Bu ayette tekrar Hz. Zülkarneyn'in iktidarının sağlamlığına dikkat çekilmektedir. Onun iktidarı en küçük bir darbede yıkılacak kadar çürük ve zayıf bir iktidar değildir. Son derece güçlü, halkına ve ihtiyaç içinde olan diğer milletlere güven veren, yönetim şekli ve uygulamalarıyla insanlar üzerinde tedirginlik oluşturmayan bir devlettir. Allah'ın izniyle hiçbir zorluk ve darbe ile yıkılmayacak bir sağlamlığa sahip görünmektedir. Bu ayetle Allah, iç ve dış muhalefetin, baskıların ve zorbalıkların asla etki etmeyeceği, çatışma, kaynama ve ayaklanmalarla sarsılmayacak kadar devlete hakim bir iktidarın önemine dikkat çekmektedir. 




çölde develer



Belkıs, tarihteki güçlü devletlerden biri olan Sebe devletinin melikesidir. Kuran'da Hz. Süleyman'ın Sebe melikesi Belkıs'ın kendisine gönderdiği hediyeleri geri çevirdiği haber verilmiştir. Üstte, Sebe melikesinin Hz. Süleyman'a gönderdiği hediye kervanını temsil eden bir resim.

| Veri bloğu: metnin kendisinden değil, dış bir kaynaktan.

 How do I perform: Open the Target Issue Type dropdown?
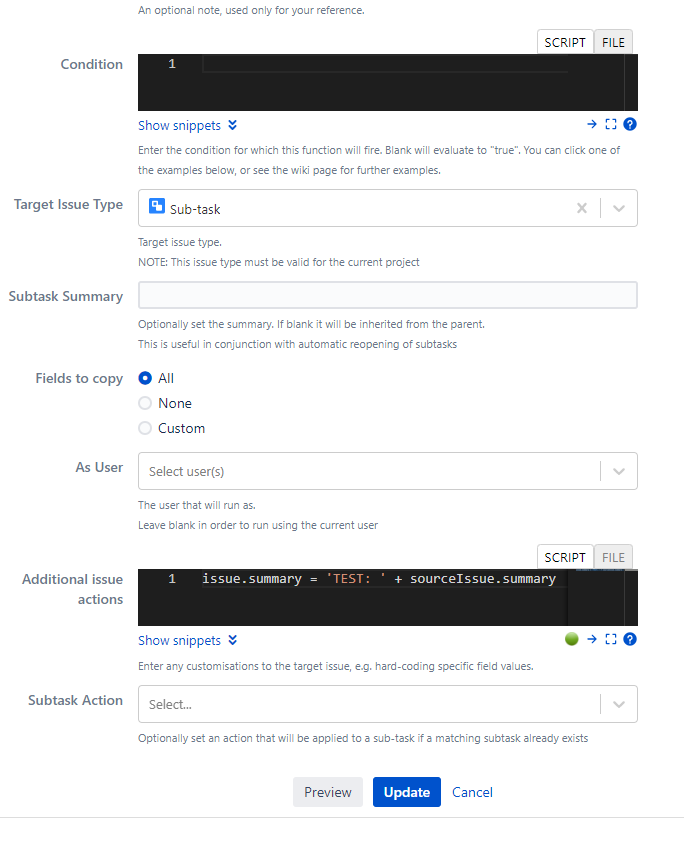click(x=618, y=207)
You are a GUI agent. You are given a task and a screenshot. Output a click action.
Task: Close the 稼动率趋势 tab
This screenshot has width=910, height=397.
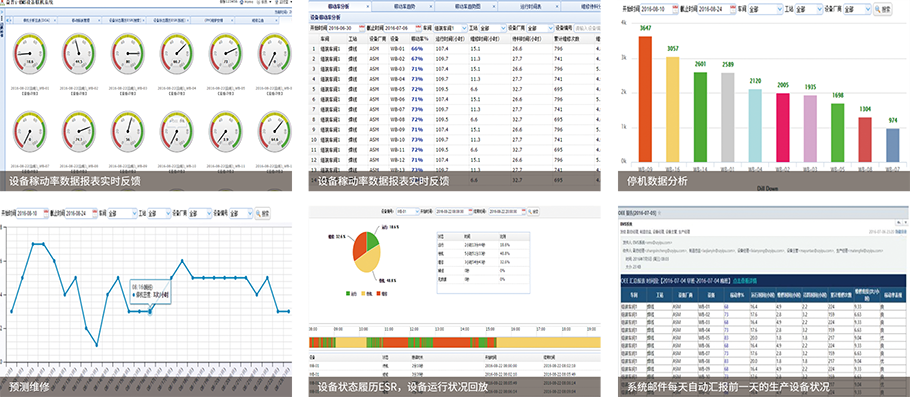(432, 5)
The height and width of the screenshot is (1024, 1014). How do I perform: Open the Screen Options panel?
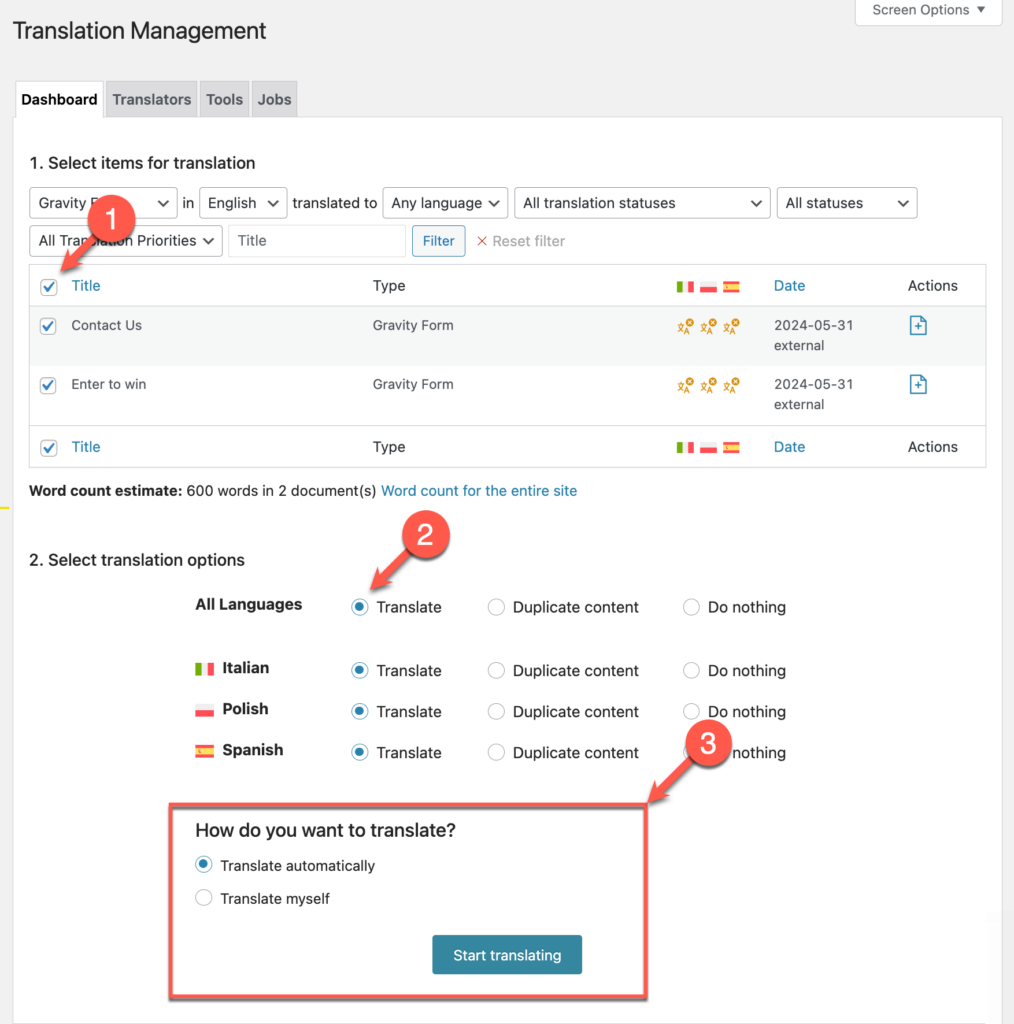pyautogui.click(x=926, y=10)
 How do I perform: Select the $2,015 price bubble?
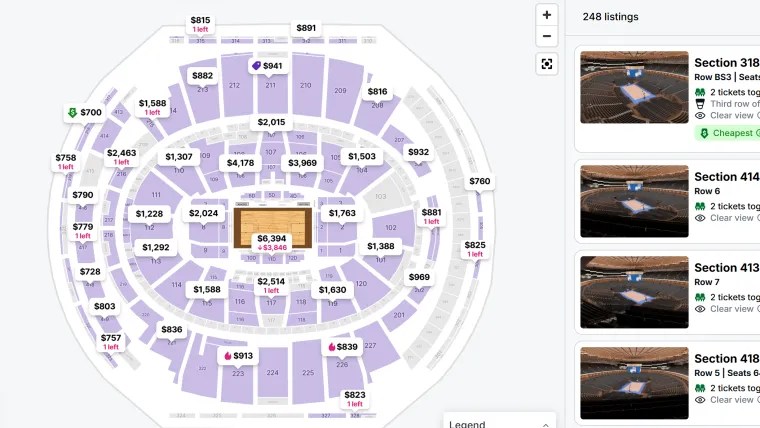pyautogui.click(x=271, y=122)

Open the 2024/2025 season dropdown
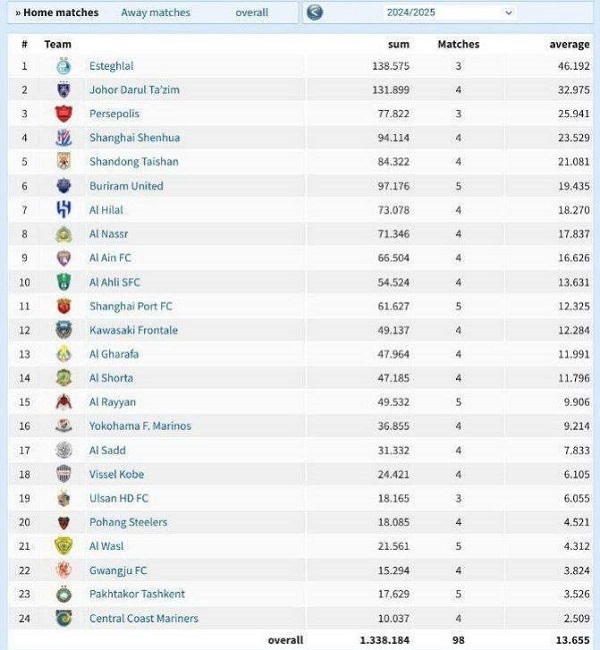448,13
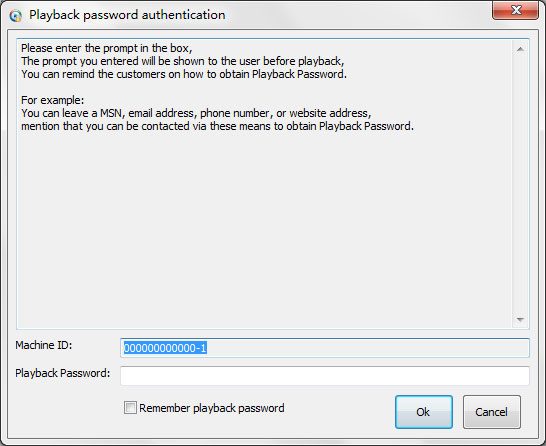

Hz. Zülkarneyn yaptığı yardım karşılığında hediye almamaktadır. Kuran'da peygamberlerin bu ahlakıyla ilgili başka örnekler de bulunmaktadır. Örneğin Hz. Süleyman'ın kendisine gönderilen hediyeleri reddedişi Kuran'da şöyle bildirilmiştir:

"Ben onlara bir hediye göndereyim de, bir bakayım elçiler neyle dönerler." (Elçi hediyelerle) Süleyman'a geldiği zaman: "Sizler bana mal ile yardımda mı bulunmak istiyorsunuz? Allah'ın bana verdiği, size verdiğinden daha hayırlıdır; hayır, siz, hediyenizle sevinip öğünebilirsiniz" dedi. (Neml Suresi, 35-36)

Hz. Süleyman'ın da, Hz. Zülkarneyn'in de kendilerine teklif edilen maddi karşılığı kabul etmemesinin pek çok hikmeti olabilir. Bu hikmetlerden biri alacağı bir yardımın karşı tarafta oluşturabileceği olumsuz etkileri  engellemek olabilir. Çünkü insanın maddi yardımda bulunduğu bir kişiye karşı saygısında, itaatinde ve boyun eğiciliğinde azalma olabilir. Bu, insan psikolojisinde olan bir ruh halidir. Ayette böyle bir duruma mahal vermemek için, yapılan bir yardımın ücretsiz ve ikram olarak yapılmasının önemine işaret edilmektedir. Hiç şüphesiz böyle bir yardım hem sevgiyi, hem de bağlılığı daha çok artıracaktır. Üstelik Hz. Zülkarneyn de tıpkı Hz. Süleyman gibi, ekonomisi ve hazinesi çok güçlü bir devletin başındadır ve bu zengin devletin, yaptığı yardıma bir karşılık beklemeye ihtiyacı yoktur.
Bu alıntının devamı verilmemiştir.